甲类药 100% 报销,乙类药只报一部分,不同的乙类药报销比例不一样,比如报 90 %,那么剩下的 10 %则要自己掏钱,属于自付部分。而目录外的药,俗称“丙类药”,需全部自费。

补充说明一下:甲类药,医保登记在册的有1800种;乙类药,在册的有817种;丙类药,国内有18万种,另外进口药有9000多种。

所以能报销的药在数量上占比是很低的,不过甲乙类药基本包含了大家日常需要的高频率使用药品,但特殊疾病和大病的药很多就不在报销范围内了。

关于诊疗目录:

特殊诊疗项目不报,对于体检、牙齿矫正等诊疗费,也不在报销范围内。

关于服务设施目录:

只报普通床位费:如果你住在 VIP 病房或者特需部是没法报的,包括120急救车也属于自费项目。

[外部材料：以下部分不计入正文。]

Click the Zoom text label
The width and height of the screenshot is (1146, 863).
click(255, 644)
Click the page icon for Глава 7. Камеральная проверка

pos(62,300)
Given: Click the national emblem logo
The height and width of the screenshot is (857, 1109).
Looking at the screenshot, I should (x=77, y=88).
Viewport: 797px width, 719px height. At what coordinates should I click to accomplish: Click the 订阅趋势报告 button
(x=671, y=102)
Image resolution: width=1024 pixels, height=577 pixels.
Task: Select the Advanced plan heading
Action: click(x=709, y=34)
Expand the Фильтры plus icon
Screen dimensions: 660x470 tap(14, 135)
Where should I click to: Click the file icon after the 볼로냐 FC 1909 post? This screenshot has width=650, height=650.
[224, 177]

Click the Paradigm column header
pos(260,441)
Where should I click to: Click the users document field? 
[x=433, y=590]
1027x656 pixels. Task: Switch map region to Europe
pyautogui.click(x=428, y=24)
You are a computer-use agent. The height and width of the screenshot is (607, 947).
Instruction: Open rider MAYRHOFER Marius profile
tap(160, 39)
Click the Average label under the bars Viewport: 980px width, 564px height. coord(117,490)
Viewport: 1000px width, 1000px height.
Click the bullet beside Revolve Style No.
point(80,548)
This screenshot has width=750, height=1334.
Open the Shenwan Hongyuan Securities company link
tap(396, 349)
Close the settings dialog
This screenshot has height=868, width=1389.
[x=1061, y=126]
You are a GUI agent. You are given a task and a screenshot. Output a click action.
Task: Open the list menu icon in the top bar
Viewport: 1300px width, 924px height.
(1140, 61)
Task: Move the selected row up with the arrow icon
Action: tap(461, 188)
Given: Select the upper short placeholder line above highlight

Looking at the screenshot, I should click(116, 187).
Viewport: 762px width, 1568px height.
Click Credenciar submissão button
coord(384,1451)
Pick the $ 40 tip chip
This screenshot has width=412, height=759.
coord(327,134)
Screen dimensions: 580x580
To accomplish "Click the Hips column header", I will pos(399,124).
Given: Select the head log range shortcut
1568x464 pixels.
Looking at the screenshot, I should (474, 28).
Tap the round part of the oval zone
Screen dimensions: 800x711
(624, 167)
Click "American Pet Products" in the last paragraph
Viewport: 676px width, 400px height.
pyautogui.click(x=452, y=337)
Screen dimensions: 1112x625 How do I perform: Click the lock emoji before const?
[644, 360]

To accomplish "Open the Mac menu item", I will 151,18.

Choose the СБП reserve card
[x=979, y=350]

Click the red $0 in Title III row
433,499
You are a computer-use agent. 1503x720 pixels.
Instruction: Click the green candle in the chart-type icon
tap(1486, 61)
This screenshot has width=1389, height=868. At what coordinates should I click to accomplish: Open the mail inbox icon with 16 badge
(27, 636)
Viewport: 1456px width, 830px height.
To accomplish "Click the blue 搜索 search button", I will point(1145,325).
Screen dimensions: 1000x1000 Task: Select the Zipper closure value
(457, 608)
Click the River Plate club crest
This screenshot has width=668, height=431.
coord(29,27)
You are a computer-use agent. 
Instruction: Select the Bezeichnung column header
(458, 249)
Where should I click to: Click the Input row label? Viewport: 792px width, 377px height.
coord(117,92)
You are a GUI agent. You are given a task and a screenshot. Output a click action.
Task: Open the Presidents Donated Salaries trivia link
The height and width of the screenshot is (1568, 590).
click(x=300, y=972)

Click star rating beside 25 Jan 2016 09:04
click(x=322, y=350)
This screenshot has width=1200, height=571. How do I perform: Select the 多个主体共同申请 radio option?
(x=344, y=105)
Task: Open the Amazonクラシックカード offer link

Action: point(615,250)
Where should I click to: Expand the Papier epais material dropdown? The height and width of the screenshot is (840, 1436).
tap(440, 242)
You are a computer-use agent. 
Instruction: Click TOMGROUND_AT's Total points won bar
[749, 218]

除此之外,不同地区的医保目录都有一些差异,大家看病报销时,要以当地的目录为准。

上文中有两个概念,一个叫自费,一个叫自付,我们讲一下两者的区别。

自费:指没有列入基本医疗支付范围的医疗费用,即目录外的自费费用。下面三种均是

使用了基本医疗保险药品目录之外的药品费用,比如丙类药 ,治疗白血病的格列宁

使用了基本医疗保险诊疗项目不予支付部分诊疗项目的医疗费用,比如:美白牙齿

以及规定不予支付的医疗服务设施发生的费用,比如:人工呼吸机 ECMO

自付(某些地方叫自负):有些地方将自付细分为自付一和自付二。通常自付一和自付二定义如下(有的地方可能存在小差异):

自付一 :自付一包含如下三种(分别为自付A、自付B、自付C,这个是本文区分用,不是通用叫法)

自付A:指医疗保险范围内按比例计算,个人应负担的金额 。

比如广州三级医院住院报销80%,那么剩余的20%则属于自付费用,这部分就属于自付一中的自付A的内容。

自付B:起付金额,指本次费用中起付线以下,就是未达到起付标准的金额。

比如:广州的一级医院的住院起付标准是400元/次。如果单次住院费用低于400元,则需要自付,这笔自付费用属于自付B。

自付C:超限额部分,指本次费用结算过程中,可报销的金额超过了封顶线,多出来的部分也计算到自付中。

比如:如果住院封顶线是30万,但是全部计算完后有45万待医保报销,那么多出来的15万就暂时不能报,需要先计入到个人承担部分,这部分费用就是自付C。

自付二: 主要指部分纳入医疗保险范围内有自付类的药品。

比如乙类用药只能报销80%,那么20%的部分就得自付。检查治疗、材料等费用也有部分报销的,剩余没报销的比例部分就算入自付二。

总结一下,自付和自费最大的区别是:

自费是计入医保保险基数范围的,这部分费用得自己真金白银的掏钱,属于实付。

自付部分是计入医保报销基数范围内,只是在基本医疗保险报销时需要先将这部分费用计算为个人承担,若有大病医保或大病医疗互助补充是可以将这部分金额计入二次报销范围的。

重点!自付部分可作为二次报销基数,但自费部分不行,自费不能二次报销。关于二次报销的干货,姨妈在下一次文章告诉大家!

以上就是医保报销前你需要弄懂的全部事宜!否则,可能去定点医院看病花费了,拿着医保卡去也报销不了,白跑一趟社保局!